Des performances tout sauf fortuites. Le modèle économique d’Accor s’est renforcé au cours de ces dernières années "grâce à sa transition vers un modèle économique allégé en actifs tout en maintenant sa forte diversification géographique et sa forte diversification de marques ", souligne S & P. Et cette stratégie dite "asset light" devrait se poursuivre, "notamment avec la possible cession à moyen terme d'AccorInvest", la filiale immobilière du groupe, estime l’agence.
Pour le second semestre 2023 et l’année 2024, les tendances d’activités devraient profiter de nouvelles améliorations des taux d’occupation, même si une certaine modération des hausses de prix pourrait avoir lieu. "Aucun signe de fléchissement de la demande n’est observé, ni aucun changement dans le comportement des consommateurs", notent ainsi les analystes de Stifel, pour qui les objectifs récemment relevés pour 2023 – hausse du RevPAR, dans le haut de la fourchette entre 15 % et 20 % et Ebitda entre 930 millions d’euros et 970 millions d’euros – pourraient vite se révéler "trop conservateurs".
3 milliards d’euros pour les actionnaires
Et, tandis que les actionnaires du groupe ont tout lieu de se réjouir de la hausse de près de 50 % du cours de leurs actions Accor, le relèvement de la notation des agences devrait également avoir des implications positives les concernant.
La société avait fait clairement fait du retour de sa notation dans la catégorie investissement la condition sine qua non à toute décision concernant son allocation du capital. Ce qui n’avait pas empêché le groupe, lors de son capital market day de juin, d’annoncer son intention de restituer environ 3 milliards d’euros de liquidités à ses actionnaires d’ici 2027, sous formes de dividendes et de rachats d’actions. Avec cette décision de S & P, " la première tranche d’un programme de rachat d’actions devrait être mise en œuvre au cours des prochains mois", anticipent ainsi les analystes de Stifel.

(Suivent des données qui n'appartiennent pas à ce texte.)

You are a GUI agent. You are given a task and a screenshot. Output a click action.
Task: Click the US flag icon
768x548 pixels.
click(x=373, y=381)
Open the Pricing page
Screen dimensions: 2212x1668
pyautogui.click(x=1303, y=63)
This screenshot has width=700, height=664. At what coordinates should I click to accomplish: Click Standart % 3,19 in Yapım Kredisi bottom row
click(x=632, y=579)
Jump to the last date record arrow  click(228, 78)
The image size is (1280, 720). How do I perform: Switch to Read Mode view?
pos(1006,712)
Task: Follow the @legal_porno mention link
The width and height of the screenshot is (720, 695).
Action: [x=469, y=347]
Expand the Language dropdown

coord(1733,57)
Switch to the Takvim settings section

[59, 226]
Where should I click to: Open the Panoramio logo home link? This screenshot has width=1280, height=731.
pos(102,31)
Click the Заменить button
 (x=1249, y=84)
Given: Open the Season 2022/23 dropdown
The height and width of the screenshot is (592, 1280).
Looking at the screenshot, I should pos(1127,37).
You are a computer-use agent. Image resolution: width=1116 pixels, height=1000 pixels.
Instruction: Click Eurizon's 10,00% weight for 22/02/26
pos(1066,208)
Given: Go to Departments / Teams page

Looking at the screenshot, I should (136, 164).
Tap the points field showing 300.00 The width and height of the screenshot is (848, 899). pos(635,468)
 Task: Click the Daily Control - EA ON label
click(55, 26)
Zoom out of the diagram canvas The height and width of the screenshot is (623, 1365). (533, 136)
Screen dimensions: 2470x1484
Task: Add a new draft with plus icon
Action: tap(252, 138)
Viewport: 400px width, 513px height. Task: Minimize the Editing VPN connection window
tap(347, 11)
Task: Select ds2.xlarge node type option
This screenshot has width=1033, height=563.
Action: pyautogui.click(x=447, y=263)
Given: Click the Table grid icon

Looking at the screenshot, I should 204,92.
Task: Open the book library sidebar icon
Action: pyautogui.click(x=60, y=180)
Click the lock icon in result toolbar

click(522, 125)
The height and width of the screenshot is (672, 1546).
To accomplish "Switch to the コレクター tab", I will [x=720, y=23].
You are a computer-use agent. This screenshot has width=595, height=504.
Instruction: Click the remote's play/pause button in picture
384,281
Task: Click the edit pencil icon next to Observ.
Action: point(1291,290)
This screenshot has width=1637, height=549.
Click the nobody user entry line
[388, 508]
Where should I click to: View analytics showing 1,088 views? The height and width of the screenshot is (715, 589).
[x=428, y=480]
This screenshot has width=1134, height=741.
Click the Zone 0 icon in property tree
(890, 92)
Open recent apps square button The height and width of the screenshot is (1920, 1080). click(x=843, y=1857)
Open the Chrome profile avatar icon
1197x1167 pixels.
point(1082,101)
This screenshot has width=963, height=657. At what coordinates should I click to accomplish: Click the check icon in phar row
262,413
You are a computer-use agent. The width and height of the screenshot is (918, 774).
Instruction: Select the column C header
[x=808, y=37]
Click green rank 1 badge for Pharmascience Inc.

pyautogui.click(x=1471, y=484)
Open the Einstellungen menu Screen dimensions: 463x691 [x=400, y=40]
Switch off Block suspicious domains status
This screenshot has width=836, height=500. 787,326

Des distributions de liquidités qui ne fragiliseront pas la structure financière assainie de l’entreprise. Même si cela contribuera à une augmentation nette de l’endettement, S & P estime que le groupe dispose de suffisamment de liquidités pour supporter ces retours aux actionnaires, fort de 1,6 milliard d’euros au bilan et d’une ligne de crédit renouvelable (RCF) non tirée de 1,2 milliard d’euros à fin juin 2023.